Wednesday, January 4, 2012

True Love: Why Marriage Will Be The Death of You

This is from Blue Like Jazz by Donald Miller, except he has it being said by a man to his wife as he whispers some lines to her while she is sleeping. It's from chapter 13: Romance (Meeting Girls Is Easy).

Despite his humor, especially the humor in his chapter titles, this is the chapter I reread most often. I've probably read it at least 50 times--no exaggeration.

In this chapter, the lines the husband is whispering to his wife while kneeling at her bedside, are from a play he was writing called Polaroids, about a couple losing their child and whether or not that horrible loss would break them up.

The husbands lines are the most beautiful, honest words that I've found, ever, on marriage, specifically a Christian one. It shares what we do wrong in marriage and what we should be doing instead.

The dialogue feels like poetry, that has an older style wisdom and yet captures how we feel now, and what we still try to make marriage into: something that it's not and never should be.
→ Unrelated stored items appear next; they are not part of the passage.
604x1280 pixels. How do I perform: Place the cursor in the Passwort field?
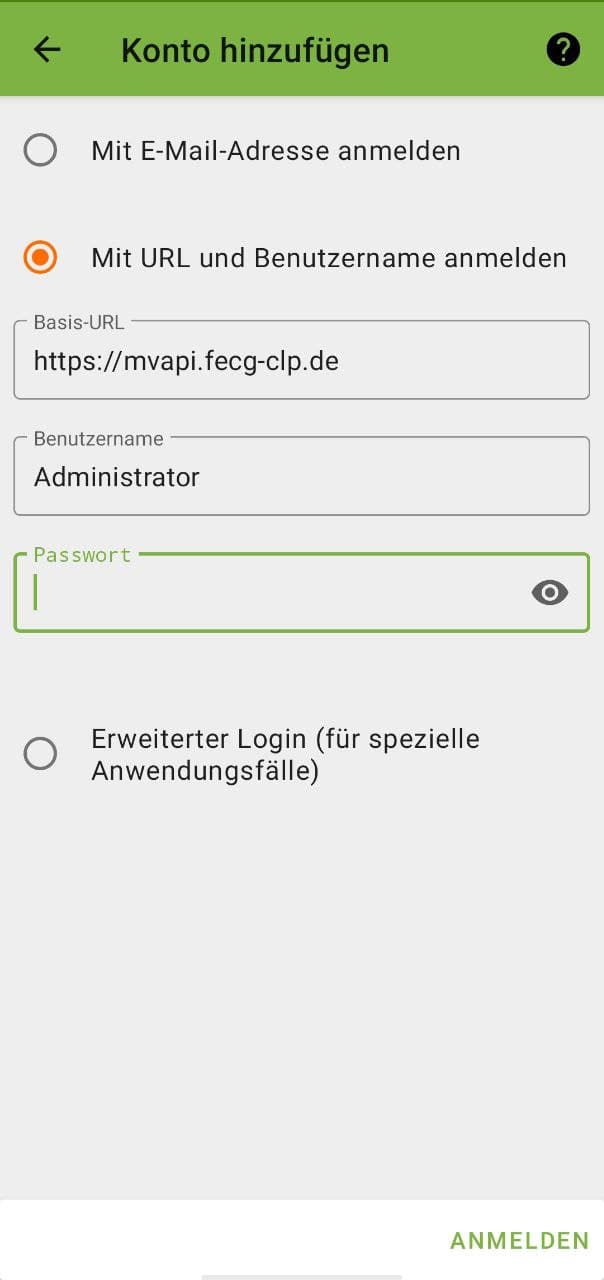click(x=260, y=593)
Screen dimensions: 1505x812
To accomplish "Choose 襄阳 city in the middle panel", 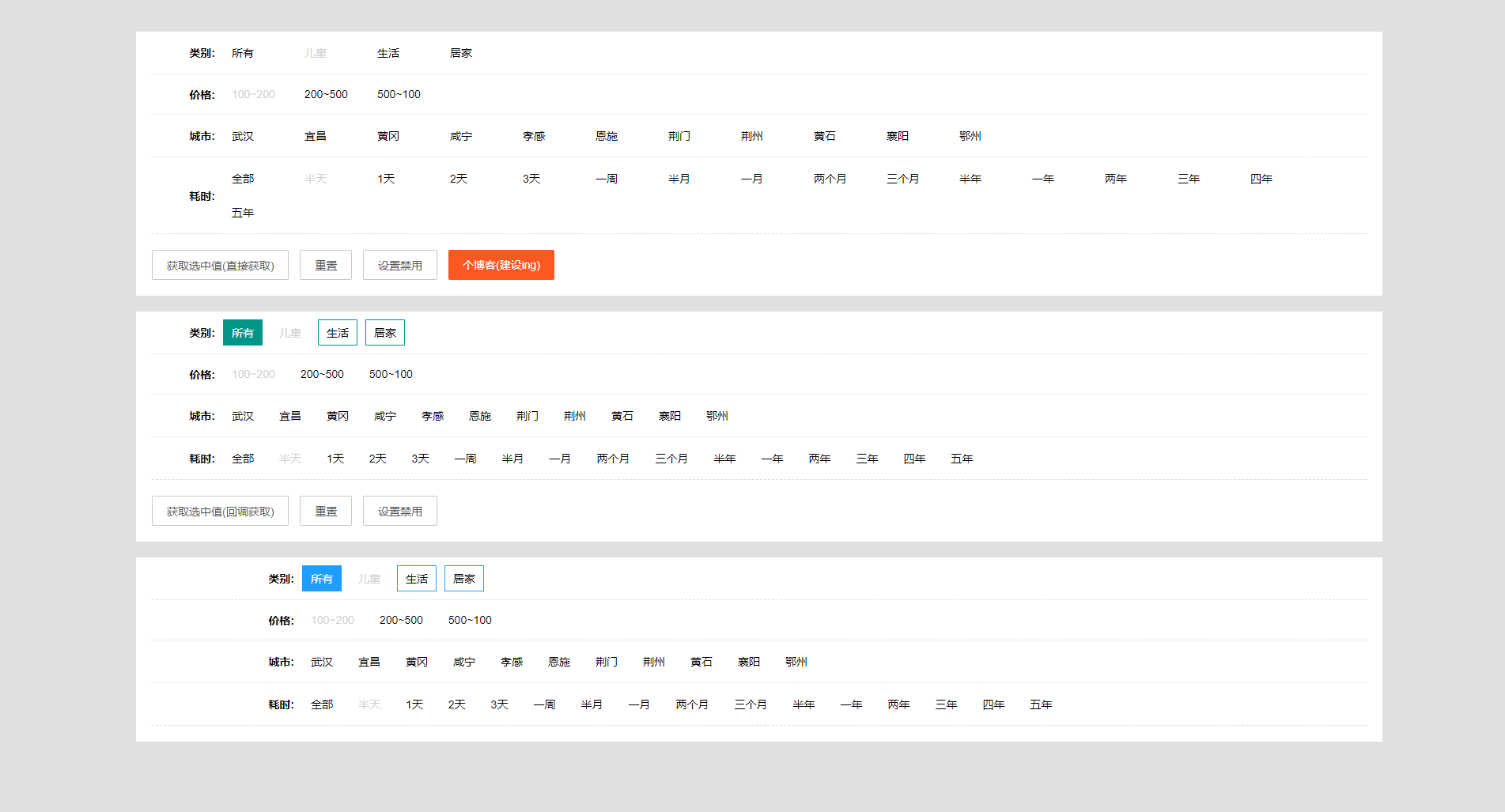I will coord(669,416).
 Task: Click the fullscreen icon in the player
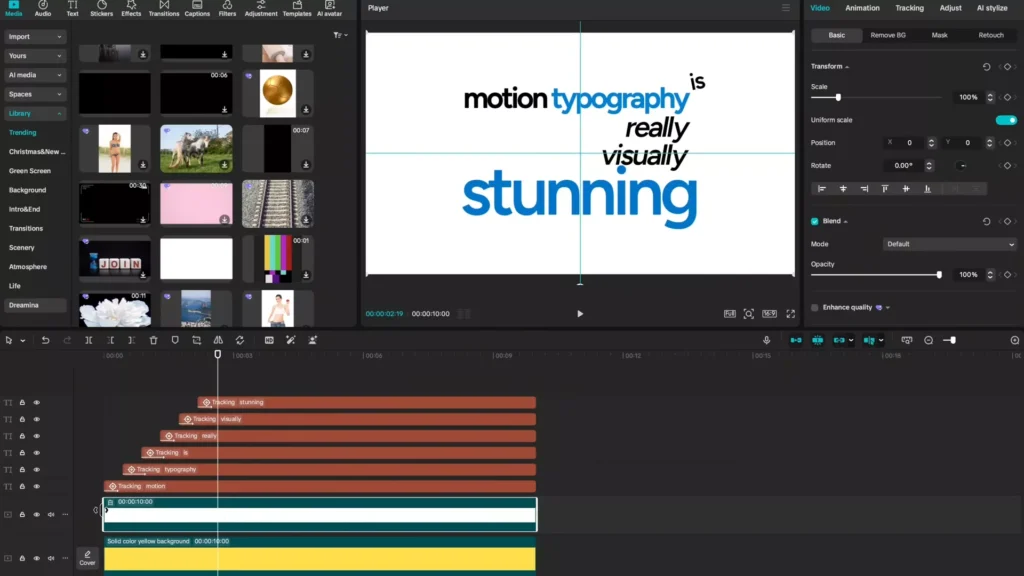(x=790, y=314)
But for this instance tonight I am going to be the husband, and I'm going to whisper some lines, the last few lines, of the speech, to God, to Christ, in a prayer, and I ask you all to join me if you will.

From the bride to her Bridegroom:


Dear God,

"I will stop expecting Your love, demanding Your love, trading for Your love, gaming for Your love. I will simply love. I am giving myself to You, and tomorrow I will do it again. I suppose the clock itself will wear thin its time before I am ended at this alter of dying and dying again."

Love,
Zoe
Amen (So be it, truly)


And we are dying to self by the way, and the ways of the world: what the world tells us love and marriage are. Because we are Not Of This World (John 17:16) and thus we should love not as the world does, but as God and Christ do: Unconditionally.